#### RECORD EXTRACTS
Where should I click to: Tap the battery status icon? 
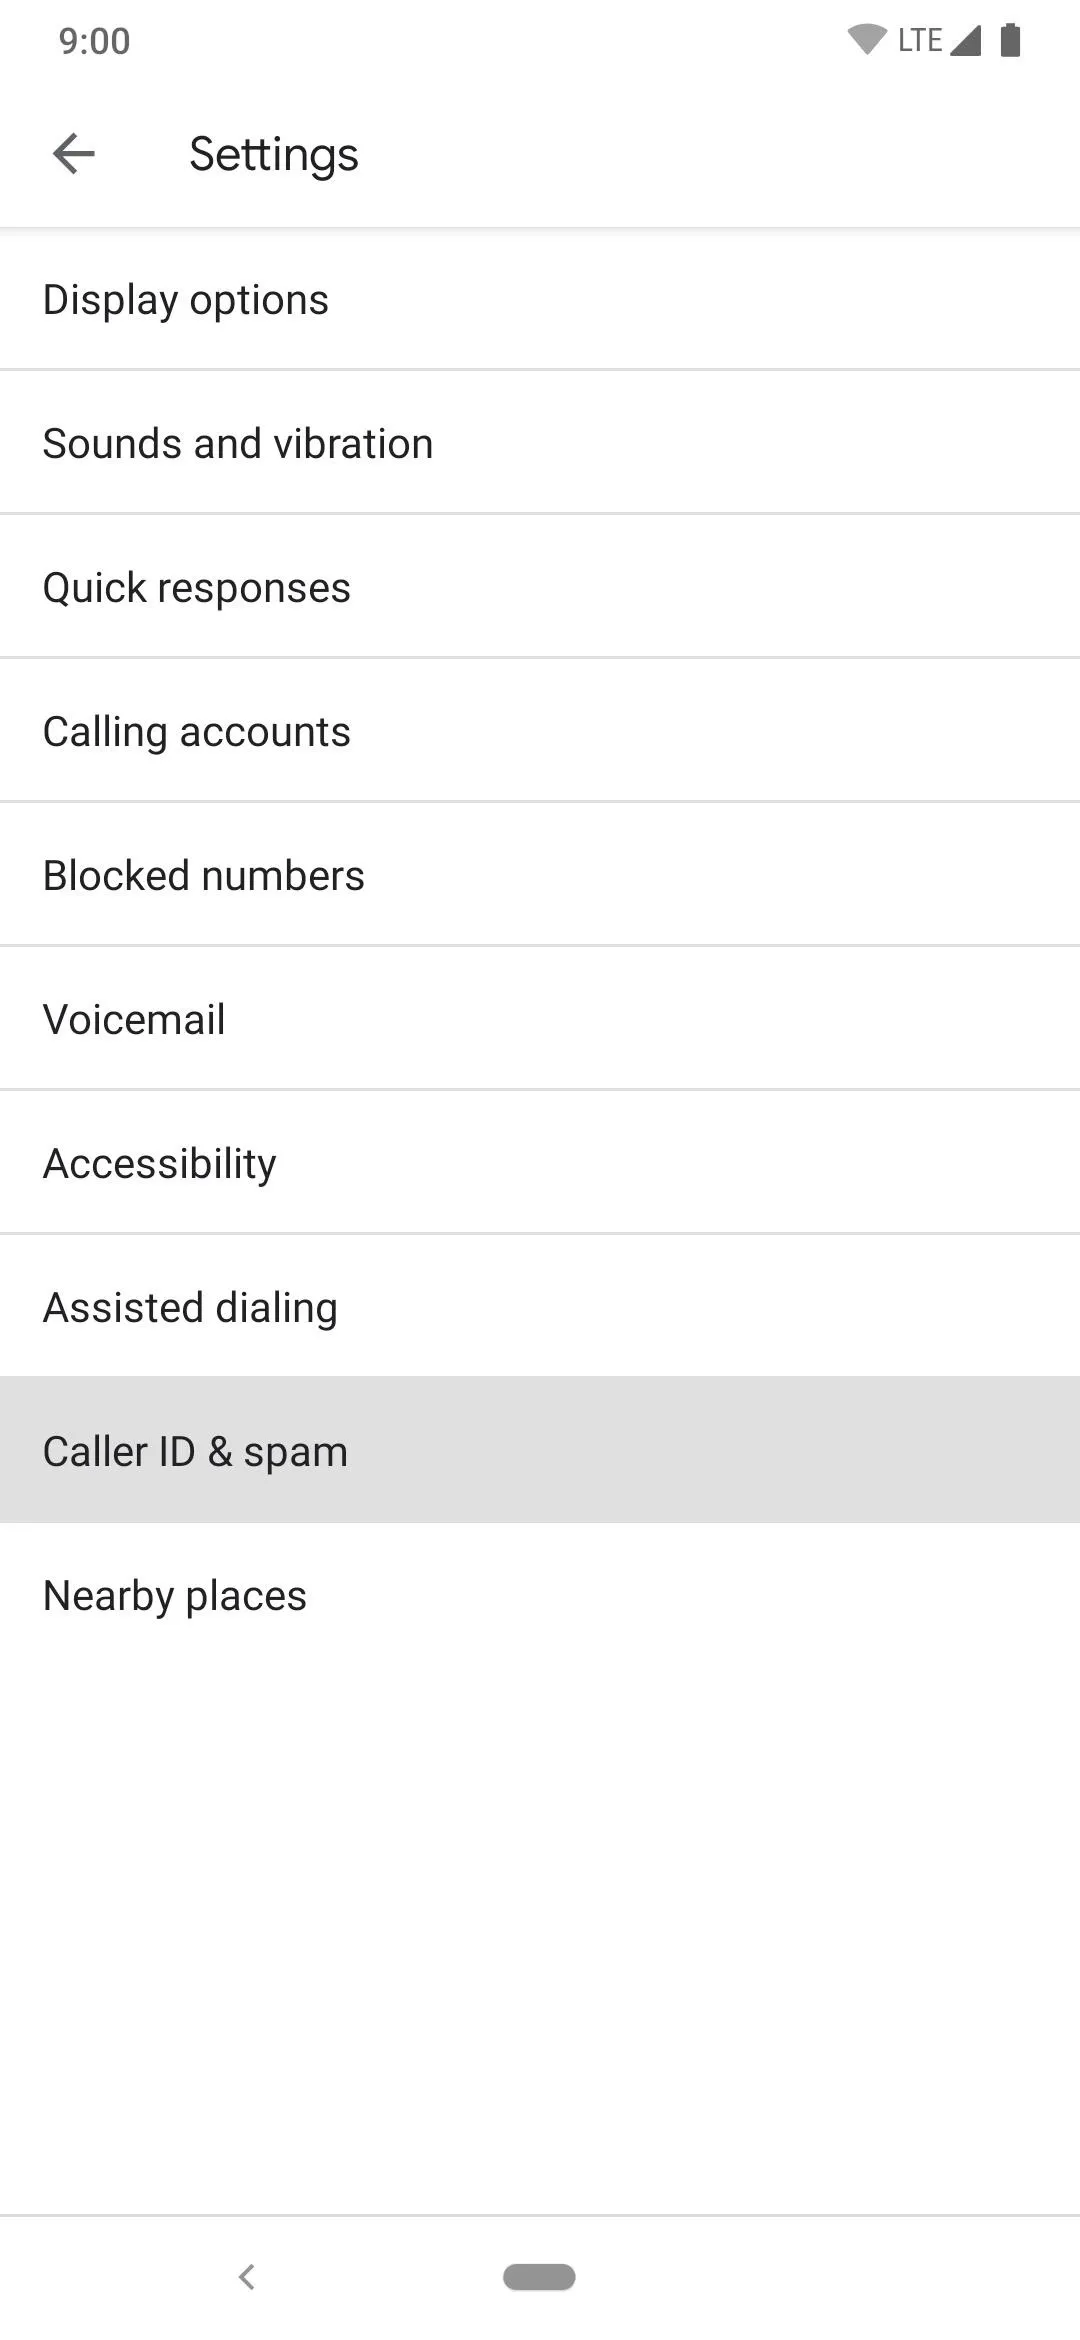(1011, 40)
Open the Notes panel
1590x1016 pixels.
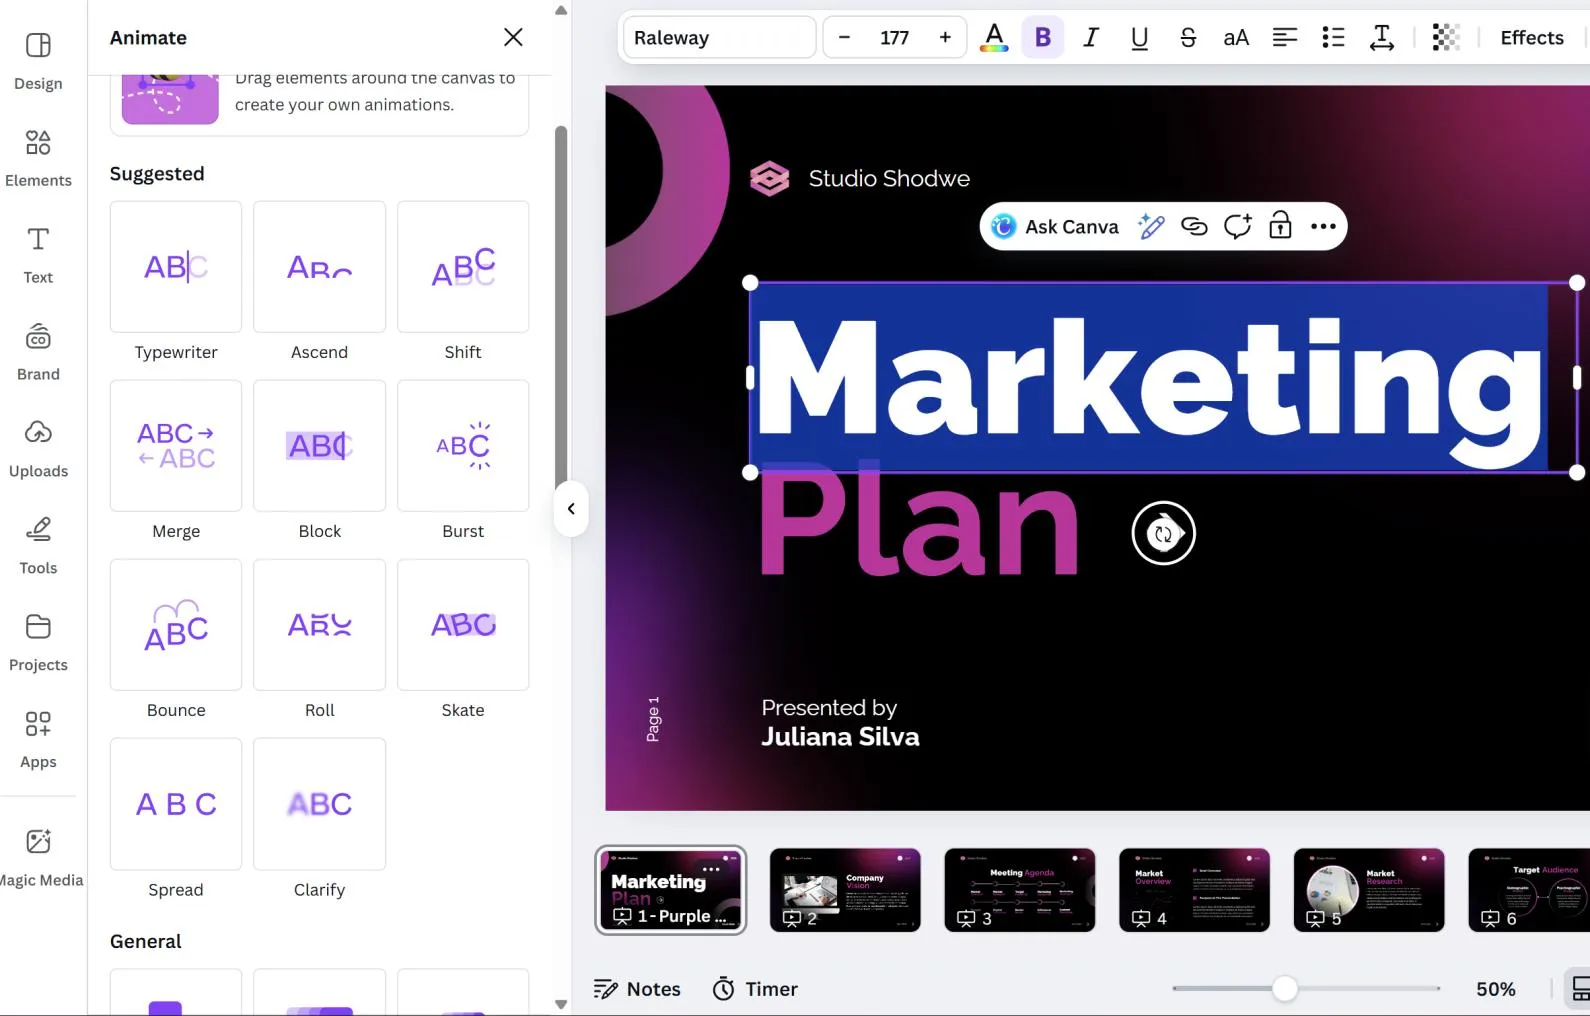click(x=637, y=989)
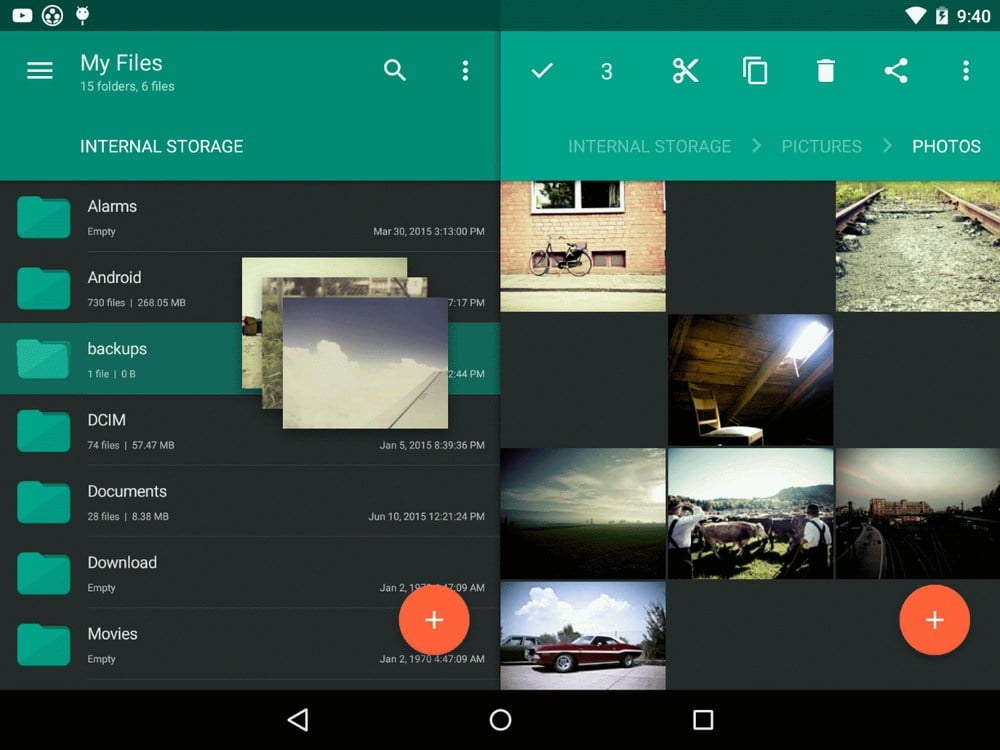
Task: Tap the add button in photos pane
Action: click(934, 620)
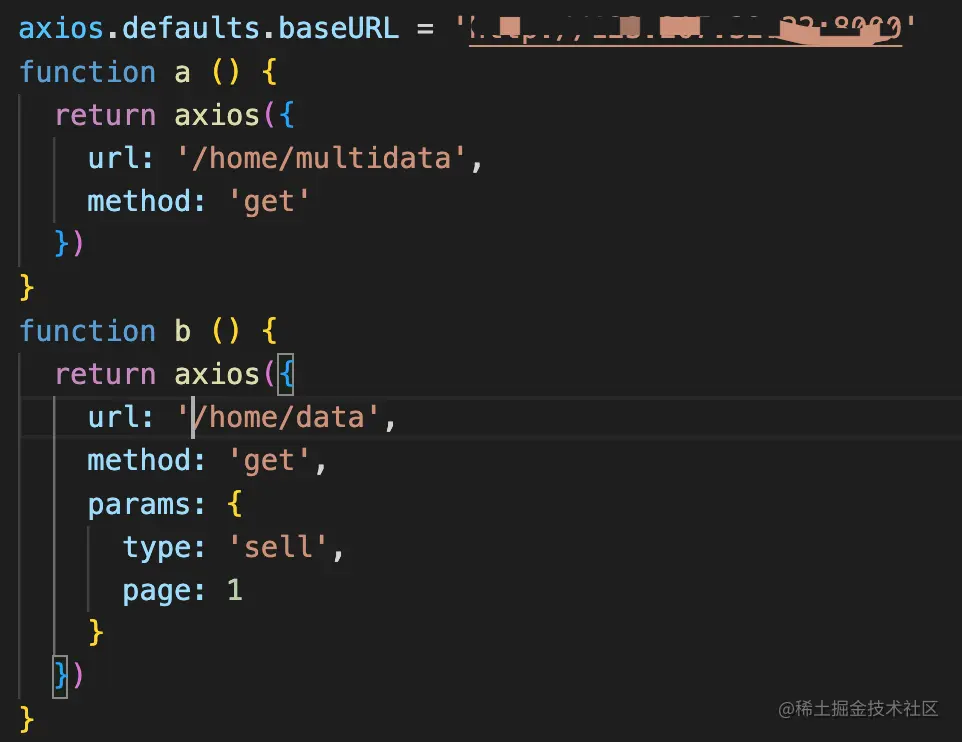Click the name of function a
Image resolution: width=962 pixels, height=742 pixels.
pos(183,72)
########
Repeat every record above exactly, but drop the pictures.

• **RESPONSE TO THIS EXERCISE**
Where should I click to: Tap the battery status icon? 
(1011, 40)
Open the Notes panel
1590x1016 pixels.
click(x=637, y=989)
Task: Tap the add button in photos pane
Action: click(934, 620)
Click the name of function a
Image resolution: width=962 pixels, height=742 pixels.
pos(183,72)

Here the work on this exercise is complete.